------ Estratto fornito ------

Facebook all’attacco di Soros. Ma adesso Zuckerberg trema
Nuovo capitolo nell’indagine del New York Times secondo cui Facebook avrebbe indagato su George Soros.
Adesso, la testata americana ha rivelato che sarebbe stata direttamente Sheryl Sandberg, la numero due del social network, ad aver chiesto di indagare sul magnate ungherese. La versione del quotidiano americano smentisce quindi quanto detto da Sandberg il 21 novembre, che aveva detto di essersi occupata dell’indagine solo in un secondo momento.
L’inchiesta del New York Times è stata pubblicata il 14 novembre. Secondo il Nyt, Mark Zuckerberg e la coo Sheryl Sandberg sapevano tutto della presunta campagna di disinformazione russa durante le elezioni presidenziali del 2016. E sapevano perfettamente anche degli errori nella gestione della privacy degli utenti. Ma non hanno fatto nulla. Tra queste condotte, vi sarebbe stata anche la volontà di Facebook di screditare Soros. E il gruppo avrebbe assoldato la Definers Public Affairs, una società di analisi, a questo scopo collegando Soros a una serie di nomi di attivisti.

------

# Consegna scritta A
Riproduca fedelmente il passo dell'articolo su Facebook e Soros che inizia con "Adesso, la testata" e termina con "un secondo momento.".
# Consegna scritta B
Risponda brevemente alle domande sull'articolo su Facebook e Soros:
(i) In quale data è stata pubblicata l'inchiesta del New York Times?
(ii) In quale data Sheryl Sandberg aveva rilasciato la dichiarazione che la versione del quotidiano smentisce?
(iii) Quale società Facebook avrebbe assoldato per screditare Soros?
Si attenga esclusivamente a quanto riportato nell'articolo.

------ Dati forniti ------

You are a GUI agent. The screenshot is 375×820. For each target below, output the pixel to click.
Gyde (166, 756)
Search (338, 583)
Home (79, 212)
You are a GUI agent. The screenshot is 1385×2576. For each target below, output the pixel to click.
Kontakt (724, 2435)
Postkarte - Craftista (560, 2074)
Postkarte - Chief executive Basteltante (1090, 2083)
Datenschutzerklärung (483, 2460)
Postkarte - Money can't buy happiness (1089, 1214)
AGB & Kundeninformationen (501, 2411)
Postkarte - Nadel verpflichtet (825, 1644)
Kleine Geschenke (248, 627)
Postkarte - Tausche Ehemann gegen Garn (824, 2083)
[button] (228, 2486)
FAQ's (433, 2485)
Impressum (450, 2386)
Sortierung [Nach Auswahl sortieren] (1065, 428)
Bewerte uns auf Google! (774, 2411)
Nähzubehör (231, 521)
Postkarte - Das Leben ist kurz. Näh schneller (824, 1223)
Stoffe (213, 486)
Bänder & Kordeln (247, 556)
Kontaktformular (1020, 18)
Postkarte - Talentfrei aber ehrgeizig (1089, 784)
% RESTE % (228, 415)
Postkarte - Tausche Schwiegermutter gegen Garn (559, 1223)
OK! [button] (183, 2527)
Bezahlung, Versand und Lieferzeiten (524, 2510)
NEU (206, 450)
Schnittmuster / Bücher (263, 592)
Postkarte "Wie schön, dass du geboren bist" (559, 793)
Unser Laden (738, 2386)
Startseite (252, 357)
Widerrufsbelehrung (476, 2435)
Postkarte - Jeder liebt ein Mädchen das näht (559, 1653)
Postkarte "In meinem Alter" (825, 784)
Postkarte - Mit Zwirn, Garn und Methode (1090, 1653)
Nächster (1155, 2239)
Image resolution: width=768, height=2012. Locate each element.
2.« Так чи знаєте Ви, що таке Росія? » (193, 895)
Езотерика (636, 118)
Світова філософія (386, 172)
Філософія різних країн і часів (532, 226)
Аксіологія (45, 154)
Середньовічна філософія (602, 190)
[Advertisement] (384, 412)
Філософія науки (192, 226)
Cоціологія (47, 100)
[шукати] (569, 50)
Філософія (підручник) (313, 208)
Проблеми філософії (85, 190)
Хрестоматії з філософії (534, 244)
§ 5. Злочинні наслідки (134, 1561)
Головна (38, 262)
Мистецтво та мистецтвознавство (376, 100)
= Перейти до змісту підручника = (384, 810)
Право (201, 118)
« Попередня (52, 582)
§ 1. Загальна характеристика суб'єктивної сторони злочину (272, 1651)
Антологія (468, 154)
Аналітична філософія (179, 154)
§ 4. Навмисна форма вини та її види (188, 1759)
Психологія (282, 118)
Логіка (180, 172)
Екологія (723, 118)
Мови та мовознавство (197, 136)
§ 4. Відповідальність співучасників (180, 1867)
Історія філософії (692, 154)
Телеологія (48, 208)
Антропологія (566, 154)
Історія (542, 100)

------

# Esito dell'esercizio A
Adesso, la testata americana ha rivelato che sarebbe stata direttamente Sheryl Sandberg, la numero due del social network, ad aver chiesto di indagare sul magnate ungherese. La versione del quotidiano americano smentisce quindi quanto detto da Sandberg il 21 novembre, che aveva detto di essersi occupata dell’indagine solo in un secondo momento.

# Esito dell'esercizio B
(i) Il 14 novembre.
(ii) Il 21 novembre.
(iii) La Definers Public Affairs.